Tullow has also faced drilling delays in Kenya, Ghana and French Guiana.
Tullow is likely to reduce full-year extraction guidance to below 90,000 barrels a day, the low end of a range announced on July 5, according to Dragan Trajkov, an oil and gas analyst at Renaissance Capital in London.
While the delay at Jubilee is unexpected, more serious to Tullow would be any impact on the field’s estimated resources arising from the later target, he said.
George Cazenove, a London-based spokesman at Tullow, declined to comment, saying the company will provide an update to the situation when it publishes its first-half results on August 24.
Royal Bank of Scotland has already lowered its forecast for Tullow’s production to 88,000 barrels of oil equivalent a day, down from an earlier estimate of 94,000 barrels, according to Phil Corbett, an analyst at the bank, which is Tullow’s in-house broker.

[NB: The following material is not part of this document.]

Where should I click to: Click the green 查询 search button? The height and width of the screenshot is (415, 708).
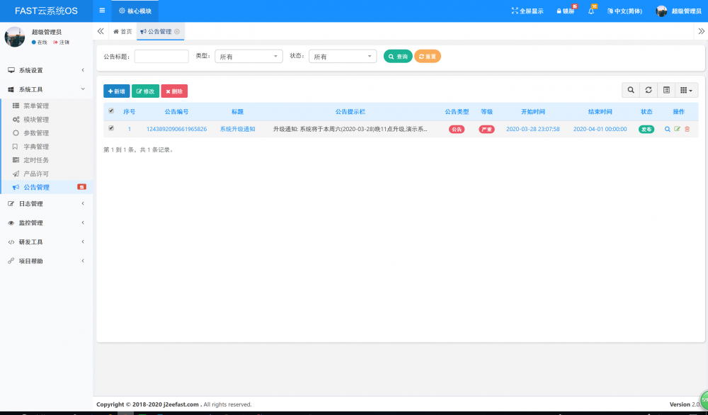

The Jubilee delay “is a concern because as you move forward, a higher proportion of Tullow’s production base is due to arrive” from it, Gerry Hennigan, an analyst with Goodbody Stockbrokers in Dublin, said yesterday.
Some exploration issues are beyond Tullow’s control, he said.
Jubilee, Ghana’s largest oil field, was due to reach a plateau rate of 120,000 barrels a day in late August, Paul McDade, Tullow’s chief operating officer, said earlier this summer.
In July, the company raised its full-year output target.